Like I said, Nolan’s grand and large-scale approach to everything he makes pays off with Hoyte van Hoytema’s gorgeous camerawork, and the booming sound effects and music by Ludwig Goransson (Oscar winner for Black Panther), whose inspired work seamlessly follows in the footsteps of Nolan’s past collaborations with Hans Zimmer while leaving enough room for himself to invent. However, the loud sound and music does sometimes overshadow dialogue which is a slight issue at times. The other important point is the script’s complexity. Nolan invents new concepts involving time, physics, and science and expresses them in a way that some may find hard to follow or lament as confusing. I personally found myself lost at times because a lot of exposition is spoken very quickly by the characters, and this is problematic when you have a lot of rules and objectives that you’re hearing about for the first time. This movie even outdoes Inception and Interstellar for how complex these themes and ideas are — and for some, confusing. Even those two aforementioned films have a lot of complex new ideas as well, they felt more accessible than the way the exposition is delivered here. And of course, that always means more rewatches are warranted which is also fun, but it’s also okay to admit that there could’ve been a clearer way to help audiences follow, even to Nolan fans like myself who love the intricacies that the filmmaker invented in those other films (which for the record aren’t also easy to comprehend in one viewing). This doesn’t take away from the spectacle and excitement that is to behold in many of the sequences that are unlike any action set pieces ever put to film. But the film did occasionally lose me in a few fast-talking scenes that clouded some of my understanding of some later scenes’ objectives and motives.
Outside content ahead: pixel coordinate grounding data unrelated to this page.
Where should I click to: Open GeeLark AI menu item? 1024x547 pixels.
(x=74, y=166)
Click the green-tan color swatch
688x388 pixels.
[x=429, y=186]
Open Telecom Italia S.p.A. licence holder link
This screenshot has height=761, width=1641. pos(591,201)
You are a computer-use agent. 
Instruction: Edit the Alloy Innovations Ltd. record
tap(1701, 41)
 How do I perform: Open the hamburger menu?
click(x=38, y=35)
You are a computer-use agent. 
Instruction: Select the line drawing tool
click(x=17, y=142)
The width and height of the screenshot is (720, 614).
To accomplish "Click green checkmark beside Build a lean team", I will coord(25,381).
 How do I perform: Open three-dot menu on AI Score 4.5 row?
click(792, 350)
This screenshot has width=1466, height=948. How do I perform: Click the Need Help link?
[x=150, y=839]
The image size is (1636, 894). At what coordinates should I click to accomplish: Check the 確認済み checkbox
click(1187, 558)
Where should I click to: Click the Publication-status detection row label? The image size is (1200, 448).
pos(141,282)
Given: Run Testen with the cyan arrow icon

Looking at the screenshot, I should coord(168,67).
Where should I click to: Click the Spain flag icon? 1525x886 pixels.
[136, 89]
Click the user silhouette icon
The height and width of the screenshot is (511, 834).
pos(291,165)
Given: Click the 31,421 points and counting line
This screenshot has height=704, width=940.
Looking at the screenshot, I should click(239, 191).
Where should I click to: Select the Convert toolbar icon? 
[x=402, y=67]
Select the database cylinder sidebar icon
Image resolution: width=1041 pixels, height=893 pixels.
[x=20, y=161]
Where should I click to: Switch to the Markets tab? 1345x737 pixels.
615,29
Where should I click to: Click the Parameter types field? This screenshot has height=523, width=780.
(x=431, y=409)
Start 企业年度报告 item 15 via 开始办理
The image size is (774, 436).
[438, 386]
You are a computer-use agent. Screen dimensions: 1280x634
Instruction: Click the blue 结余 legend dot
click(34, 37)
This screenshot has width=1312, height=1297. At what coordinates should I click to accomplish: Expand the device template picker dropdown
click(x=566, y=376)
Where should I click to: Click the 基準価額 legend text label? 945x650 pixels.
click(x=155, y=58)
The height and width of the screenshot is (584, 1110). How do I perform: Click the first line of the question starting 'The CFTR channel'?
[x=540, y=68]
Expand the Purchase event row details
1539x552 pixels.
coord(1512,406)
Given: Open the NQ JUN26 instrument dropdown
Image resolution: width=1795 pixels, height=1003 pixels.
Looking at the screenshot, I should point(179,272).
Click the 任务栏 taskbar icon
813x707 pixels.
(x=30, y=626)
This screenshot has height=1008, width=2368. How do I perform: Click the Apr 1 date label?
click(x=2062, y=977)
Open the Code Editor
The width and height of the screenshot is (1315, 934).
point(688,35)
Christopher Nolan is also known for having big endings, and while some massive things do happen and get revealed (don’t worry, I won’t commit the movie sin of spoiling a Nolan movie’s plot), there’s some reward left to be wished for when compared to the “totem question” of Inception, or the resolution of Cooper and his daughter’s storyline in Interstellar. There still is so much to be discovered under the surface which is always a lovely thing, but I think the moments of revelation, tension, and mystery in the final sequences needed more catharsis to get a stronger reaction. Only time will tell how much this film’s mysteries linger with us audiences — looking back and discovering new things afterwards is always a perk of Nolan’s adventures.